● Supplied data
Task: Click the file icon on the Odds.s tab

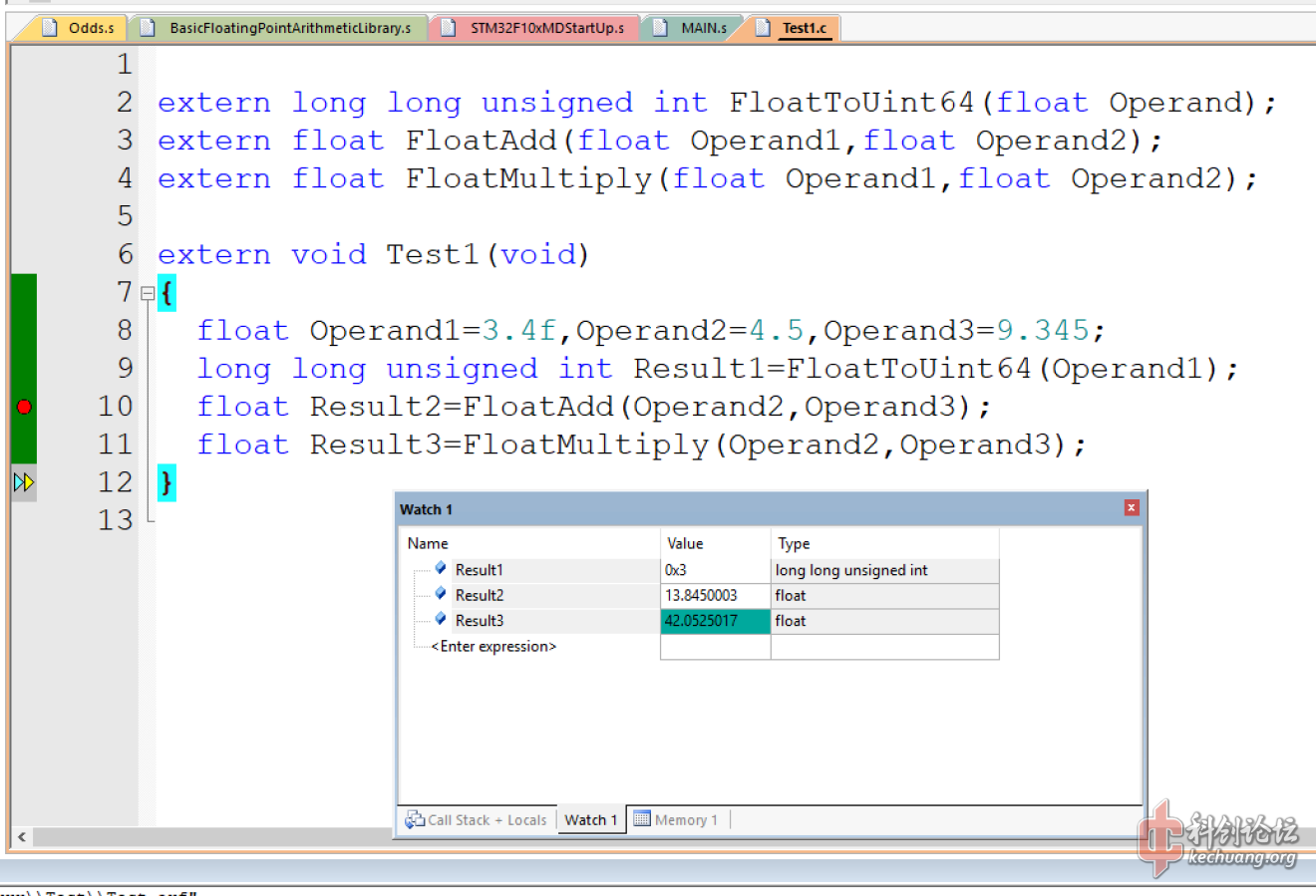Action: pyautogui.click(x=50, y=28)
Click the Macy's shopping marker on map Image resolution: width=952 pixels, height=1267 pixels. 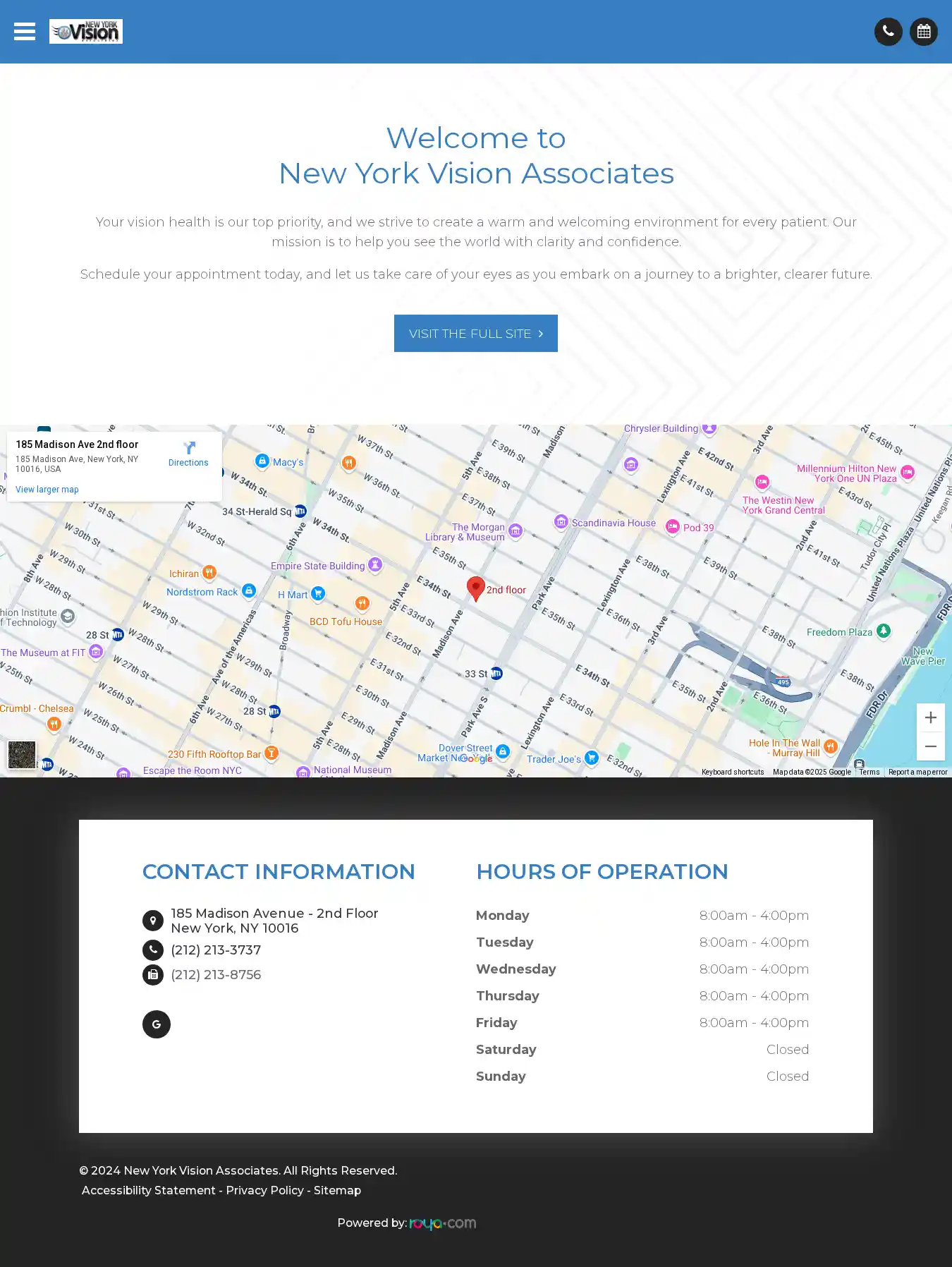pos(262,461)
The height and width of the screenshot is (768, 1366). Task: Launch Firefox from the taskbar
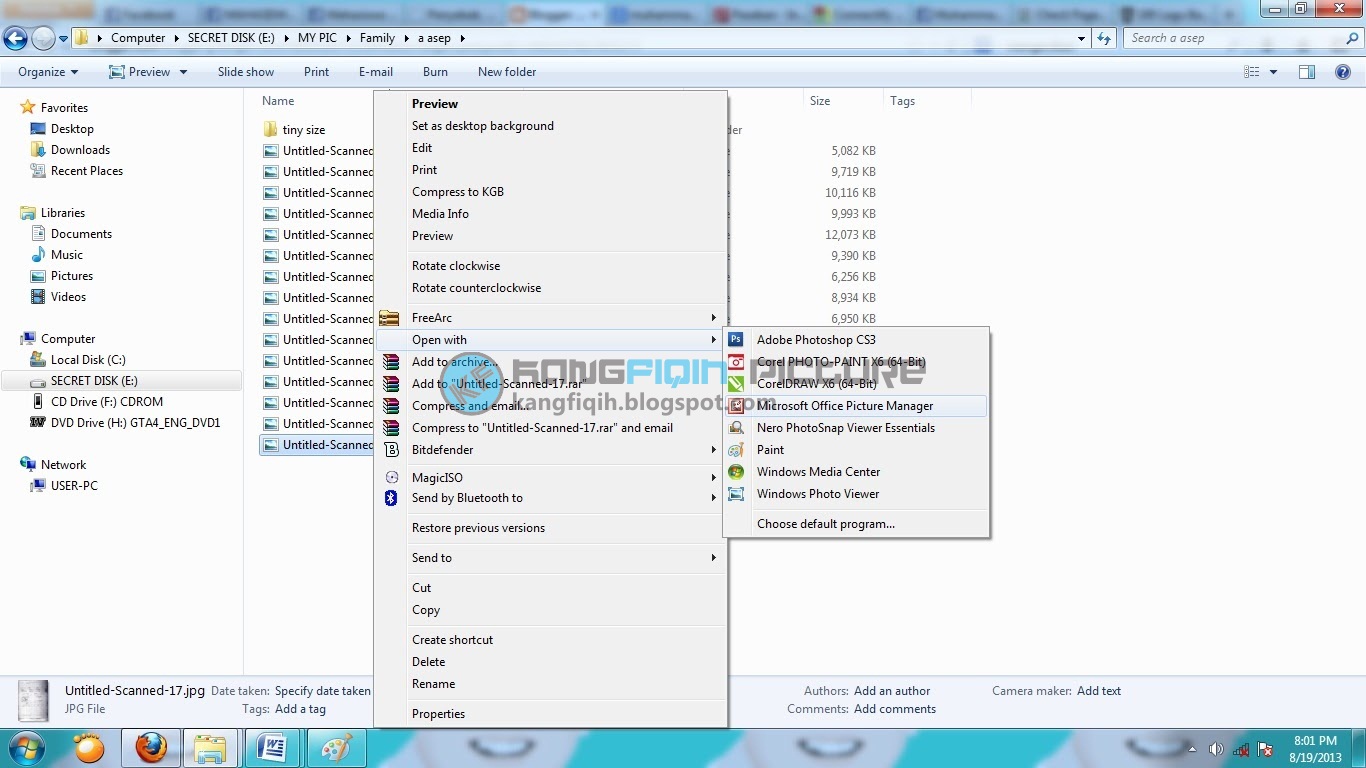[151, 748]
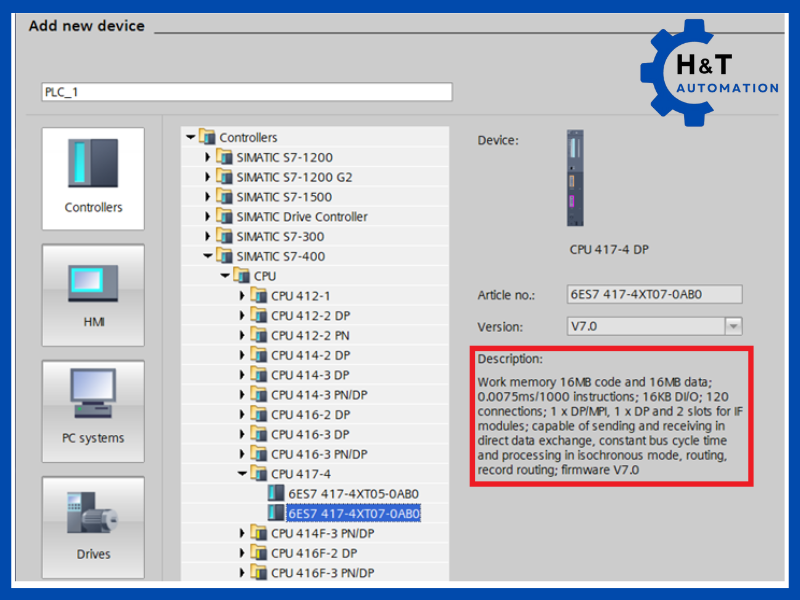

● Exercise
Retype exactly the lines from the one containing "The height and" through the last line of the records above, both included, and leave out any pictures.

● Response box
The height and width of the screenshot is (768, 1366). Task: Launch Firefox from the taskbar
[151, 748]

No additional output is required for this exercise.